◆ **Assigned task**: All lines from the one that has "Open the tweet's three-dot more menu" onward to the end of the records below are to be returned exactly; pictures are to be skipped.

+-------+

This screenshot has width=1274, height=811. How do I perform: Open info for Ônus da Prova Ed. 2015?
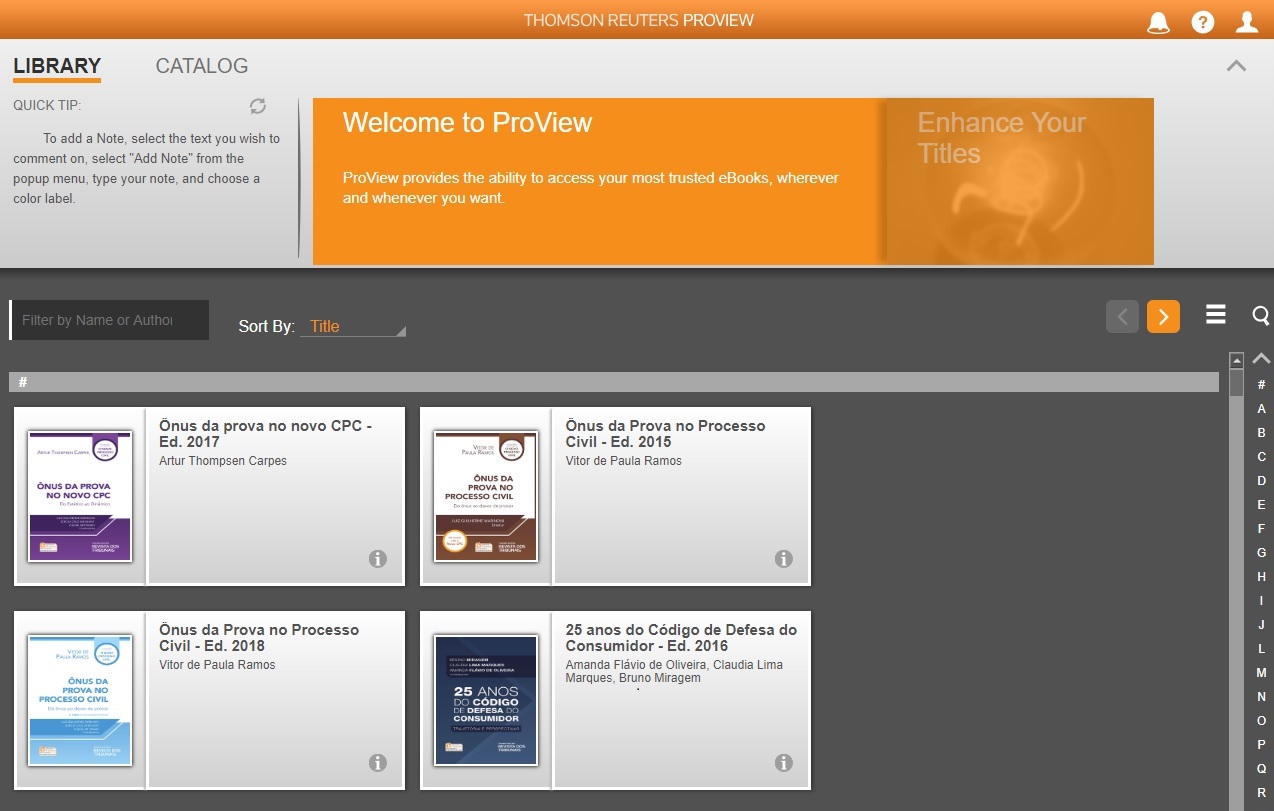784,559
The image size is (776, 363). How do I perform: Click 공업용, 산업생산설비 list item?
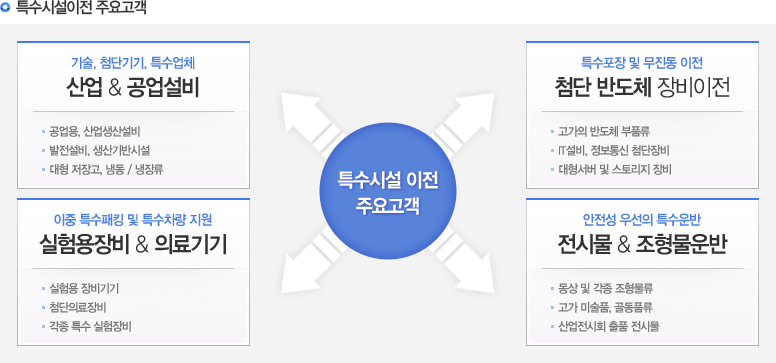95,132
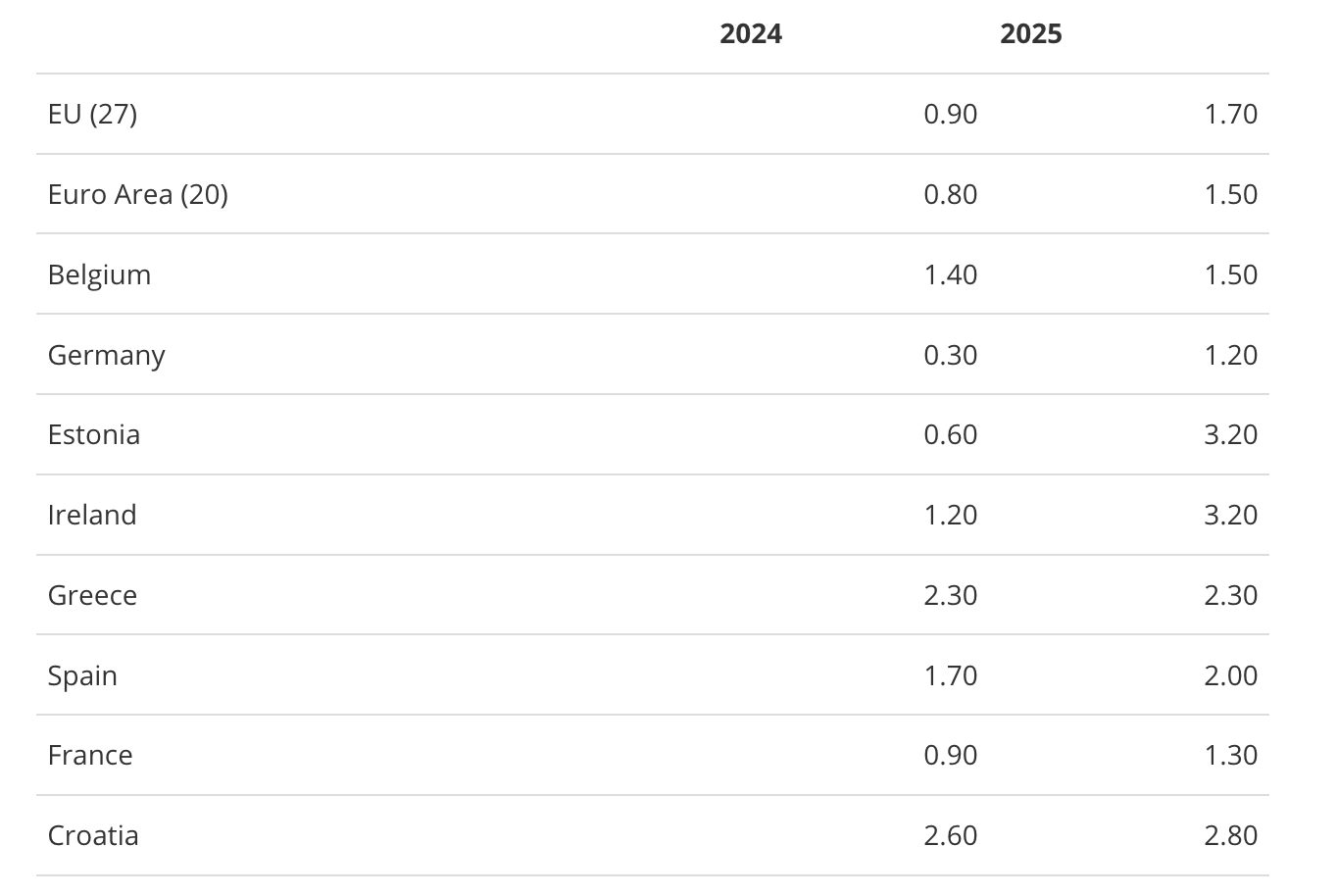Click Croatia's 2025 value 2.80
The height and width of the screenshot is (896, 1337).
1231,835
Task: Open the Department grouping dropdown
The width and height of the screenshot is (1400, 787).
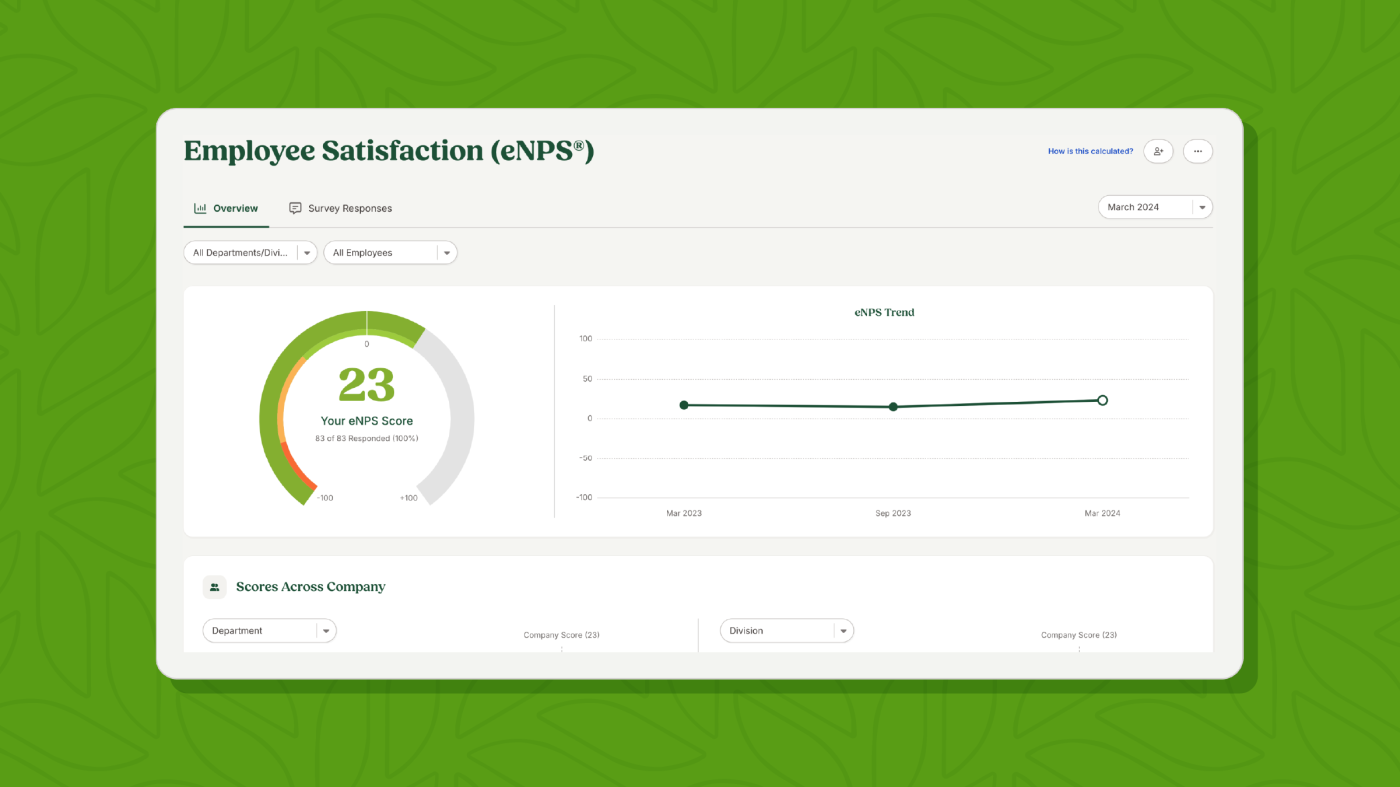Action: tap(269, 631)
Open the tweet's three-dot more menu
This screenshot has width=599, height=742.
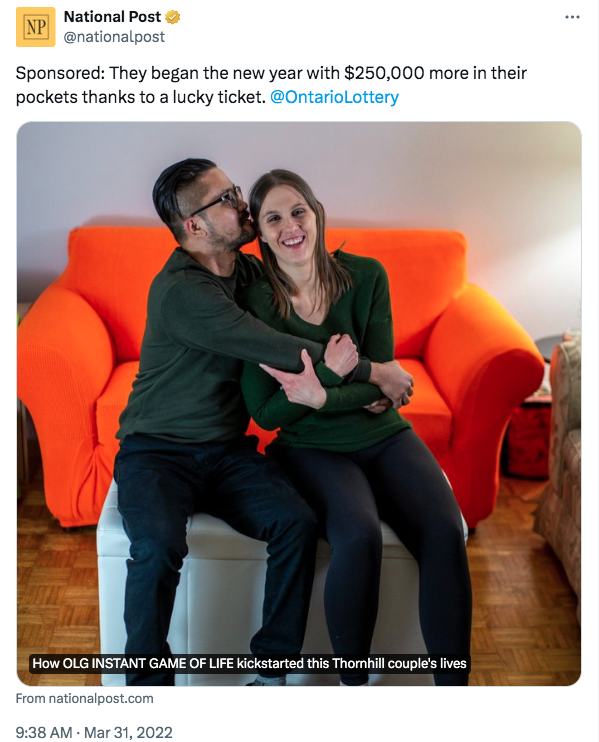[x=572, y=17]
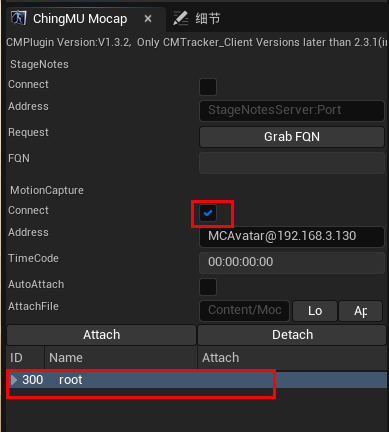This screenshot has width=389, height=432.
Task: Click the Ap button beside AttachFile
Action: 361,311
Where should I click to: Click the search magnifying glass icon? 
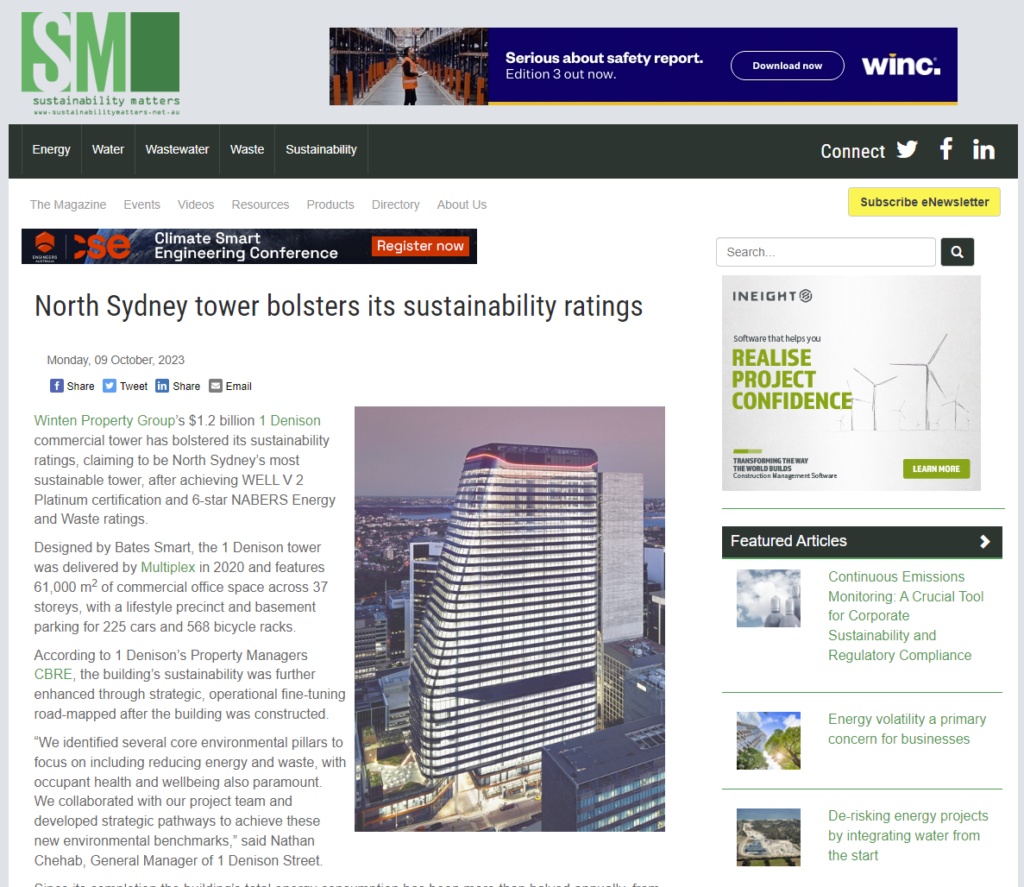point(956,251)
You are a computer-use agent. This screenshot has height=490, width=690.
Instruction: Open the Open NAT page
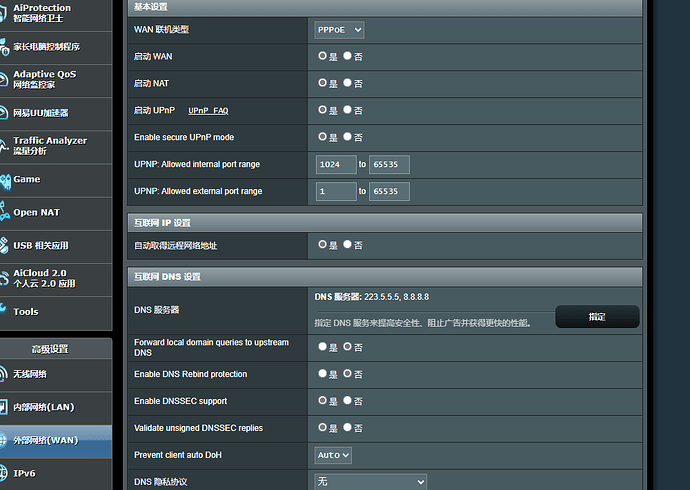[36, 212]
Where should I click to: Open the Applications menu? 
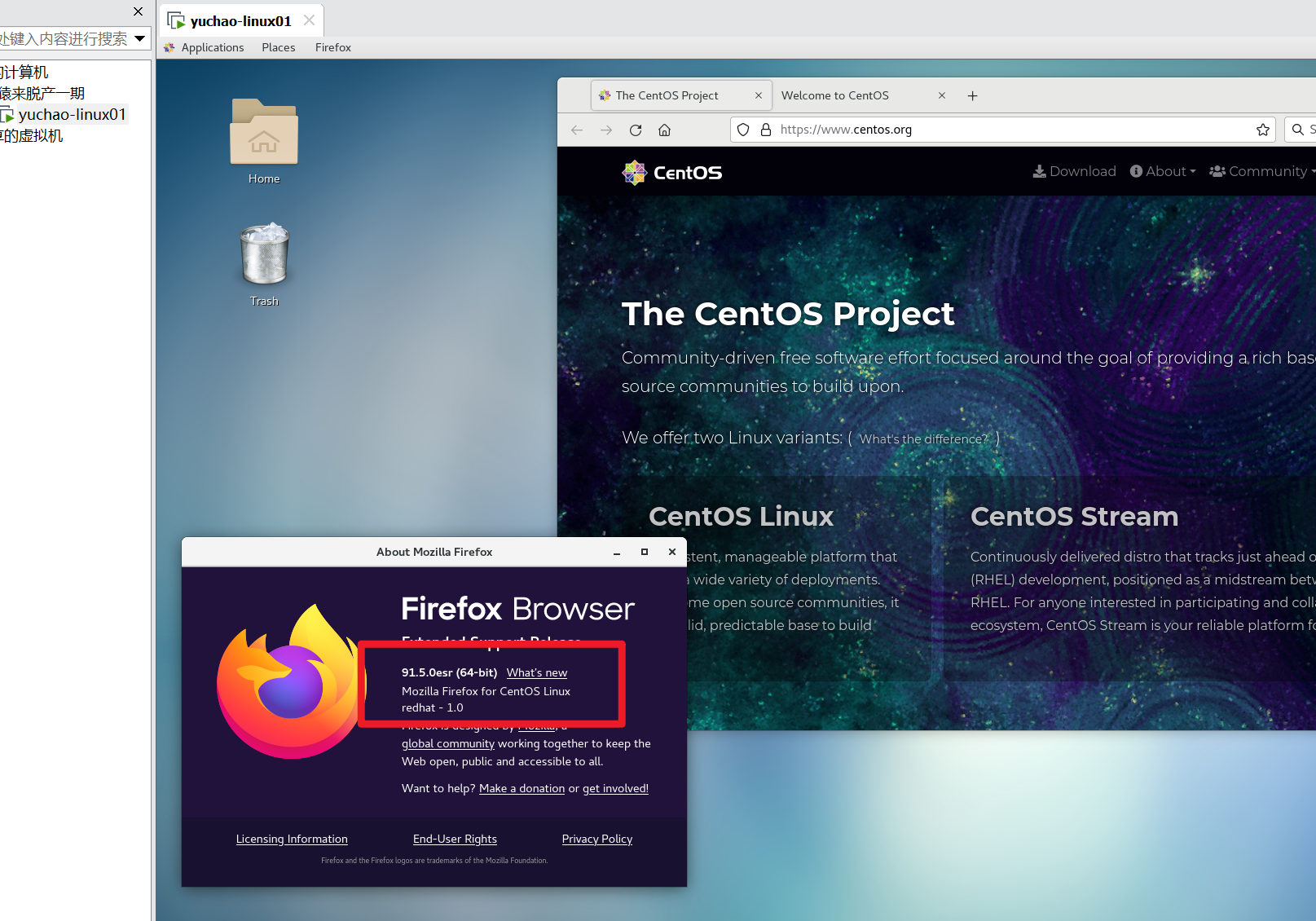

+-------+

◆ **Output for this task**:
Open the tweet's three-dot more menu
This screenshot has width=599, height=742.
[x=572, y=17]
This screenshot has width=389, height=432.
Task: Click the Ap button beside AttachFile
Action: 361,311
Where should I click to: Click the search magnifying glass icon? 
point(956,251)
You are a computer-use agent. This screenshot has height=490, width=690.
Instruction: Open the Open NAT page
[36, 212]
Where should I click to: Open the Applications menu? 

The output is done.